Thanks for reply I'm not sure, maybe. Is this word order correct *виден го сум/ виден сум го* I cannot find anything about this on google. Also what if you need the dative pronouns.  

You have

сум му го дал / му го имам дадено / what about for сум-perfect (му го сум даден / даден му го сум) I don't know if these are possible, perhaps this сум-perfekt has restriction,. because these last 2 sounds very weird to me.

Also, if го видел is the same as го имал видено how does the сум-perfect handel non-witnessed things.


----------



## cr00mz

Also, for the regular and има-perfects you can say

ќе сум дошол , ќе имам дојдено. How do you work in ќе in a сум-perfect sentence?


----------



## cr00mz

Another question, the phrase 

toj e umren, I use it as "he is dead", but this is not the literal meaning right? Because I looked it up, and dead is mrtov. Is this a sum perfect?

It follows the rule of sum perfect but the meaning is not about the past.


----------



## iobyo

cr00mz said:


> Thanks for reply I'm not sure, maybe. Is this word order correct *виден го сум/ виден сум го* I cannot find anything about this on google.



The _има_-constructions always use the neuter form: _го имам/имаш/има/имаме/имате/имаат виден*о*_.

The placement of the short pronoun is fairly strict. In this case only _*го* имам видено_ works, and never *_имам __*го* видено_ or *_имам __видено __*го*_.



cr00mz said:


> Also what if you need the dative pronouns. You have
> 
> сум му го дал / му го имам дадено /.



Both of these are correct.

If you mean the full dative pronouns (which would be used for emphasis), then you could either say



_*нему* сум му го дал _or_ сум му го дал *нему*_; 
_*нему* му го имам дадено_ or _му го имам дадено *нему*_. 



cr00mz said:


> Also, if го видел is the same as го имал видено how does the сум-perfect handel non-witnessed things.



I'm not very good at explaining these things, so I'll just translate them:



_го видел_ ('he [apparently] saw him/it'); 
_го имал видено_ = ('he had [apparently] seen him/it'). 

Though the whole non-witnessed thing is not as extreme as having to translate every instance with "apparently".



cr00mz said:


> How do you work in ќе in a сум-perfect sentence?



You would always place it at the beginning. That being said, whether or not you should use such a construction in various contexts is an entirely different discussion! 



cr00mz said:


> Another question, the phrase
> 
> toj e umren, I use it as "he is dead", but this is not the literal  meaning right? Because I looked it up, and dead is mrtov. Is this a sum  perfect?
> 
> It follows the rule of sum perfect but the meaning is not about the past.

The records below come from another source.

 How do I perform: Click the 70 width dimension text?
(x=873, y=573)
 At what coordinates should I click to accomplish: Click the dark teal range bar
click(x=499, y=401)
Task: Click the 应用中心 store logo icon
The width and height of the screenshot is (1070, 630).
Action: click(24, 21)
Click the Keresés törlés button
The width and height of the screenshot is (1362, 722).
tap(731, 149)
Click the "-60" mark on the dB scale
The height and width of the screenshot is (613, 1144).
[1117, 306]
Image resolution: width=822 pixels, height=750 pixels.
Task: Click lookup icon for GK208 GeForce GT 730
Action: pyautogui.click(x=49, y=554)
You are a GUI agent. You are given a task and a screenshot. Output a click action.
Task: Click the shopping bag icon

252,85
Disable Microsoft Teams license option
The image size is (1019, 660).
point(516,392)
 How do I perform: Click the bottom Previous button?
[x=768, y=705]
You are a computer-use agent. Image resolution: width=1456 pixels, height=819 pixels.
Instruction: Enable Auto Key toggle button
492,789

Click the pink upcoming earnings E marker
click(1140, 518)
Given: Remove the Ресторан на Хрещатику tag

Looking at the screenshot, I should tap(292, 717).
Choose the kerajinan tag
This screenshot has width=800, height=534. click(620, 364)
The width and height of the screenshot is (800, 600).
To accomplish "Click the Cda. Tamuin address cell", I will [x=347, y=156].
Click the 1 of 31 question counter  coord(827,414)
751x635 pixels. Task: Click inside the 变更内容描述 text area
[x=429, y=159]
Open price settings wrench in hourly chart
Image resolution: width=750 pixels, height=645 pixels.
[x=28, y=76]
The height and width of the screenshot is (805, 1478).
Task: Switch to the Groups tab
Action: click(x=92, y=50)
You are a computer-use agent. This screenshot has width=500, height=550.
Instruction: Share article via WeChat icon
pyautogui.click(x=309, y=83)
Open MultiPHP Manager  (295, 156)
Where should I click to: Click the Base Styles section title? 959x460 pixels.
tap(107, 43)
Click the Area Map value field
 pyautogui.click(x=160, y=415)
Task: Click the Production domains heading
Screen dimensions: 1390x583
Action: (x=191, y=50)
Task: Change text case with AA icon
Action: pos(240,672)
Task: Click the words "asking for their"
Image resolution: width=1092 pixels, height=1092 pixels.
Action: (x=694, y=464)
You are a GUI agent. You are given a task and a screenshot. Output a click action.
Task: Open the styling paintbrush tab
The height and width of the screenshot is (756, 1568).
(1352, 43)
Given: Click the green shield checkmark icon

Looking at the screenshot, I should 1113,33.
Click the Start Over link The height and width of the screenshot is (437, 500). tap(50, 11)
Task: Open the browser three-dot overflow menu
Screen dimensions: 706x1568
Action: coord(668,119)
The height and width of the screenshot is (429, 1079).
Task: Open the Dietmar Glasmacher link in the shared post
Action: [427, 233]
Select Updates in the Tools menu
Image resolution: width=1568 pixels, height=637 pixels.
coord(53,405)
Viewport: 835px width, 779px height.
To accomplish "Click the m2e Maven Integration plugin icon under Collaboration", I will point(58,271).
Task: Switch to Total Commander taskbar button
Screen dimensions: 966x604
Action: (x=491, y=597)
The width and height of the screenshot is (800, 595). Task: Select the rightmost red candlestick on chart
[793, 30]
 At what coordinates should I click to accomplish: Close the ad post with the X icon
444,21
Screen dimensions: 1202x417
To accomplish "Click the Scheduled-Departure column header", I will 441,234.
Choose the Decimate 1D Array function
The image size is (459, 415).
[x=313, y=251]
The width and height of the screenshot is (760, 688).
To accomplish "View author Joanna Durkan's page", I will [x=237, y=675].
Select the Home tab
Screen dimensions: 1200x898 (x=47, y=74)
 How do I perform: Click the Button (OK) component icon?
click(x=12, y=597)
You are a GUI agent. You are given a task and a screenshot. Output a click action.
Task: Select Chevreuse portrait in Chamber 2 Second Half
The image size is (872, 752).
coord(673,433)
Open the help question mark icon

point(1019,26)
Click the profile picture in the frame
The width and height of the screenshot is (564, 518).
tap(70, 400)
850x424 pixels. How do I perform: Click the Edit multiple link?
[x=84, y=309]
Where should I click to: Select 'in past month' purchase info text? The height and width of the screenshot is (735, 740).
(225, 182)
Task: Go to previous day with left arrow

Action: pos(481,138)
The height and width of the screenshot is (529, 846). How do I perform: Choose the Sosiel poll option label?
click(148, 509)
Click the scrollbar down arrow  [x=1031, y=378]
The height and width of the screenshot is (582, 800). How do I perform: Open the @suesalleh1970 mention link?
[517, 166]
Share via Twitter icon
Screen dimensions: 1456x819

Both are adjectives and mean the same thing. There is only a slight nuance because _умрен _is ultimately a deverbal (from-a-verb) adjective:



_тој е умрен _('he was dying and is now dead'); 
_тој е мртов _('he is dead, lifeless'). 

But the difference in meaning is nowhere near as great as it is in my English translations. Think of it like "deceased" and "dead".


----------



## cr00mz

Hello again, sorry for the late reply.

Thanks for the explanations iobyo.

Another question, if you say бев јаден that is the same as "I had eaten", yes? Can it also mean "I was eaten" (as in someone or something ate me up, a Lion or Crocodile for example.)


----------



## iobyo

cr00mz said:


> Hello again, sorry for the late reply.
> 
> Thanks for the explanations iobyo.
> 
> Another question, if you say бев јаден that is the same as "I had eaten", yes? Can it also mean "I was eaten" (as in someone or something ate me up, a Lion or Crocodile for example.)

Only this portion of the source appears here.